Folklife answers the question: What do a Game Boy and a washboard have in common?

It’s hard to become a Northwest institution without acquiring the clichés to go with it. For Seattleites, the name Folklife conjures roasted corn, Bob Marley tapestries, tons of tie-dye, world music, and the ever-present thumping of communal drum circles. This is why those attending the festival with such expectations may be surprised when they stumble into the Sky Church on Saturday, May 26. For the fourth year in a row, Folklife will employ EMP’s über-venue to showcase the electronic musical medium known as chiptune in “The Next 50: Chiptune and VJ Showcase.”

“Chiptune music, also sometimes referred to as 8bit, is music that is composed using retro gaming consoles and things like Game Boys or Nintendo entertainment systems,” explains Gabe Hayward of CrunchyCo, a not-for-profit organization devoted to the development of the chiptune movement in Seattle and this year’s showcase curator. “It can also be made using computer software. Essentially, it sounds like a video game. But mostly it’s original compositions made by artists who, instead of using a guitar, use technology as instrumentation. Chiptune music itself is not necessary a genre. It is more a method of creation. There can be jazz chiptune music.”

What may seem a modern musical novelty actually has more in common with the rest of Folklife’s programming than may be recognized at first. Chiptune, much like early traditional folk, relies on unconventional instrumentation. A century ago, a washboard was a household technology that someone had the foresight to employ musically. The same can be said of chiptune and its subsets bitpop, bleep techno, Game Boy music, and Nintendocore. The explosion of personal technology in the late ’70s and early ’80s gave birth to a plethora of systems that were outdated by the ’90s. Affordable and easy to find in thrift stores, garage sales, and online, these relics became a perfect musical medium for kids who grew up on both hip-hop and Atari.

If folk music is, as the International Folk Council declared in 1954, “the fashioning and re-fashioning of music by the community that gives it its folk character,” chiptune certainly fits the bill.
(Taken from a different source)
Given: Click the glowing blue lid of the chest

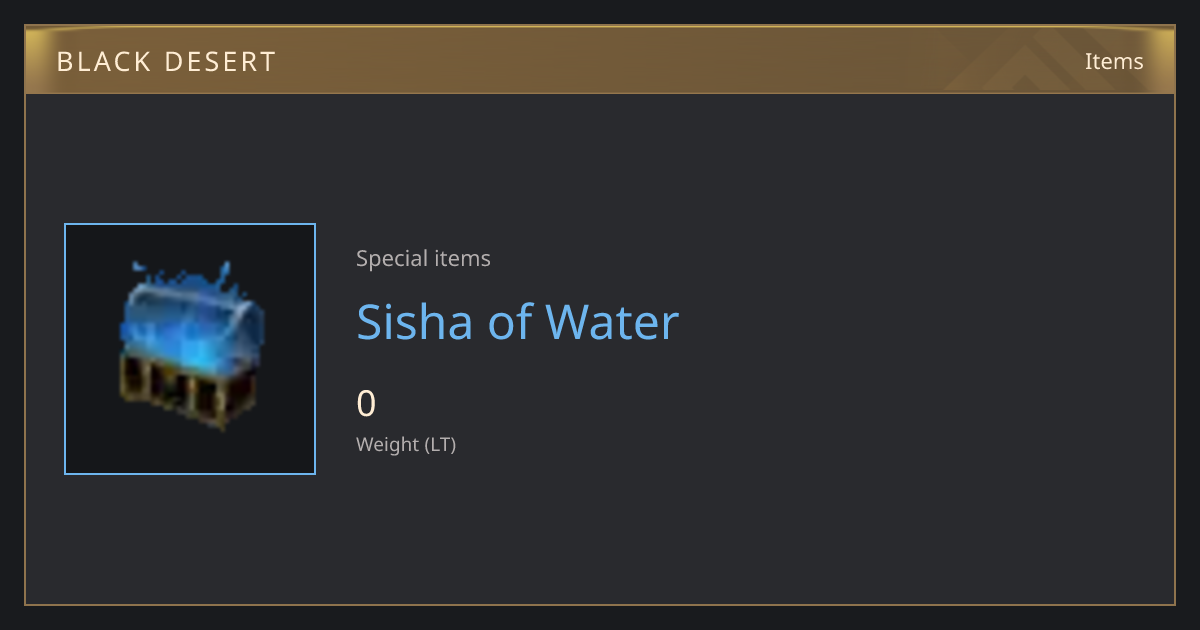Looking at the screenshot, I should 192,322.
Not only do chiptune artists employ a technology from their childhood to rework the ideas of traditional music, they use it to convey the sentiment of their youth, much as folk’s earliest originators utilized the evolutionary process of oral transmission.
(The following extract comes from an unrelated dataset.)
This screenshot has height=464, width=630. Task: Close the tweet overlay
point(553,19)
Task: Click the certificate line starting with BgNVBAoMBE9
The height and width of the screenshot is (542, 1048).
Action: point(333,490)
Hayward elaborates: “Most people in their 20s and 30s today grew up with video games that used this low-bit audio, and many can recall the music from these old video games very clearly in their heads because it’s stuck with them their whole life. Modern chiptune, being created on the same hardware as retro video games, uses the same sound chips to produce music that gives listeners that similar nostalgic sound they remember from their childhood video games, only in an original new form.”

Over the past few years, the blips and beeps of chiptune have caught on in popular music. Anyone blessed/cursed with eardrums in 2009 can easily recall the 8bit sample that opened Ke$ha’s omnipresent “Tik Tok.” Hayward points to the success of New York City’s Anamanaguchi—whose Scott Pilgrim vs. the World: The Game—Original Videogame Soundtrack debuted at #3 on Billboard’s Heatseekers chart—as one of the acts responsible for bringing chiptune to the masses. He continues, “But as the ‘nerd culture’ has become more mainstream, I definitely have noticed a boom within the last few years of this kind of thing attracting a sizable audience.”
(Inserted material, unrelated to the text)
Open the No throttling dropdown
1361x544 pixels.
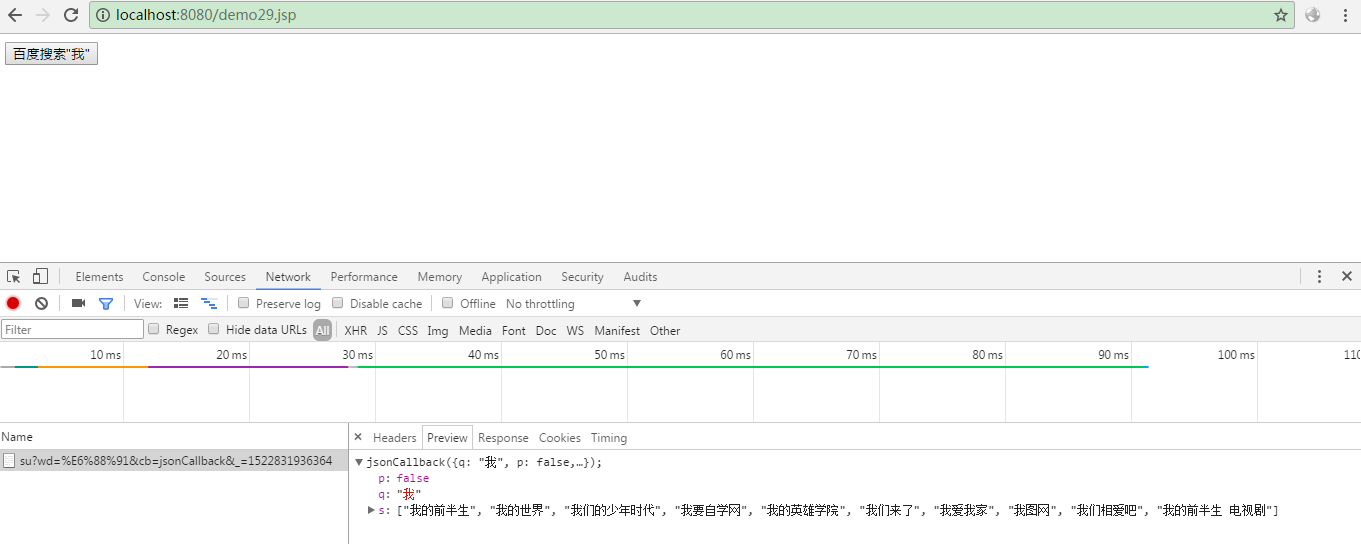click(x=574, y=303)
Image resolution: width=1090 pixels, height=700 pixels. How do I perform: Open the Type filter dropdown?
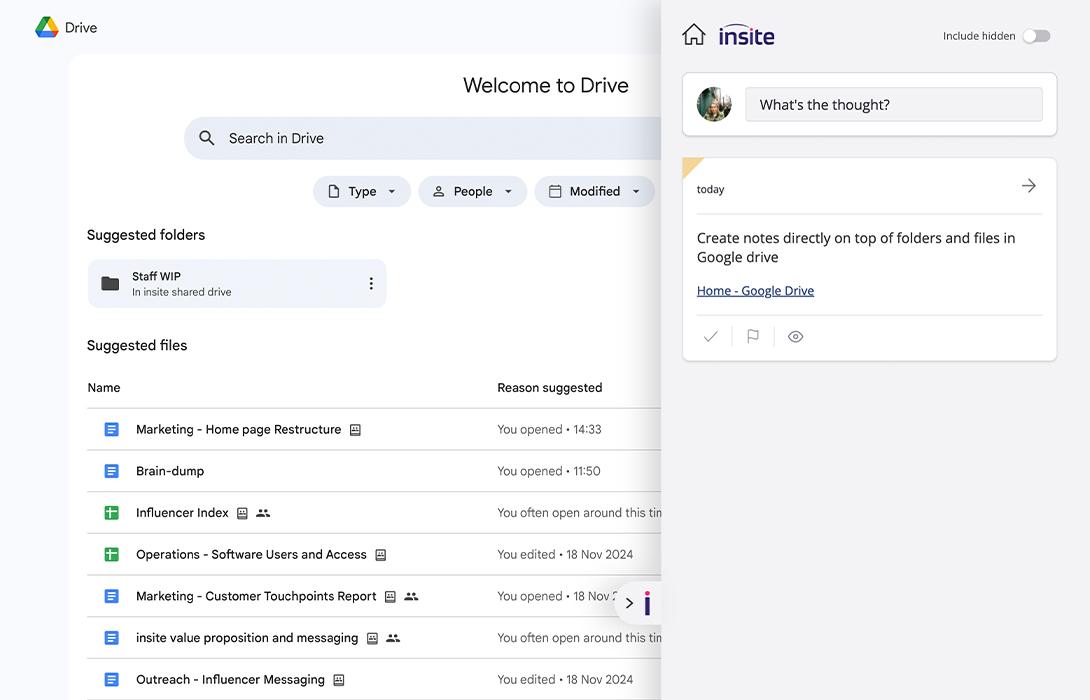pyautogui.click(x=361, y=191)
Locally, Hayward has experienced chiptune’s growth firsthand with his own 8bit band, Kids Get Hit by Buses, playing at this year’s showcase. He also gives props to Northwest chiptune artists like Live Animals (also featured on the bill), whom Hayward describes as “two guys who live and breathe the Seattle chiptune underground. They are some of the most raw chip talent you’ll find here.”